What is life? Like most great questions, this one is easy to ask but difficult to answer. The reason is simple: we know of just one type of life and it's challenging to do science with a sample size of one. The field of artificial life-called A Life for short-is the systematic attempt to spell out life's fundamental principles. Many of these practitioners, so-called A Lifers, think that somehow making life is the surest way to really understand what life is.
So far no one has convincingly made artificial life. This track record makes A Life a ripe target for criticism, such as declarations of the field's doubtful scientific value. Alan Smith, a complexity scientist, is tired of such complaints. Asking about "the point" of A Life might be, well, missing the point entirely, he says. "The existence of a living system is not about the use of anything. "Alan says. " Some people ask me, 'So what's the worth of artificial life?' Do you ever think, 'What is the worth of your grandmother?'"
As much as many A Lifers hate emphasising their research's applications, the attempts to create artificial life could have practical payoffs. Artificial intelligence may be considered A Life's cousin in that researchers in both fields are enamoured by a concept called open-ended evolution(演化). This is the capacity for a system to create essentially endless complexity, to be a sort of" novelty generator". The only system known to exhibit this is Earth's biosphere. If the field of A Life manages to reproduce life's endless "creativity" in some virtual model, those same principles could give rise to truly inventive machines.

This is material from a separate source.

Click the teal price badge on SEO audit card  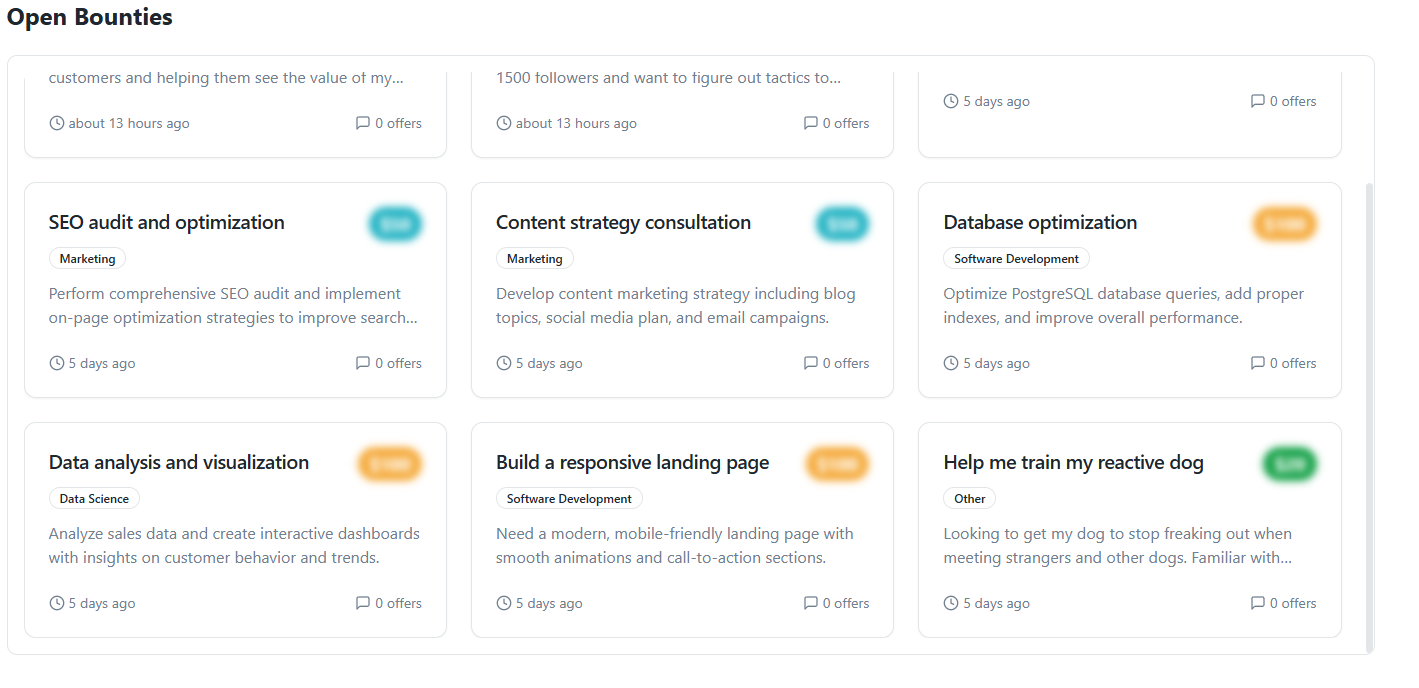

Compared with the developments of Al, advances in A Life are harder to recognise. One reason is that A Life is a field in which the central concept--life itself-is undefined. The lack of agreement among A Lifers doesn't help either. The result is a diverse line of projects that each advance along their unique paths. For better or worse, A Life mirrors the very subject it studies. Its muddled(混乱的)progression is a striking parallel(平行线)to the evolutionary struggles that have shaped Earth biosphere.
Undefined and uncontrolled, A Life drives its followers to repurpose old ideas and generated novelty. It may be, of course, that these characteristics aren't in any way surprising or singular. They may apply universally to all acts of evolution. Ultimately A Life may be nothing special. But even this dismissal suggests something: perhaps, just like life itself throughout the universe, the rise of A Life will prove unavoidable.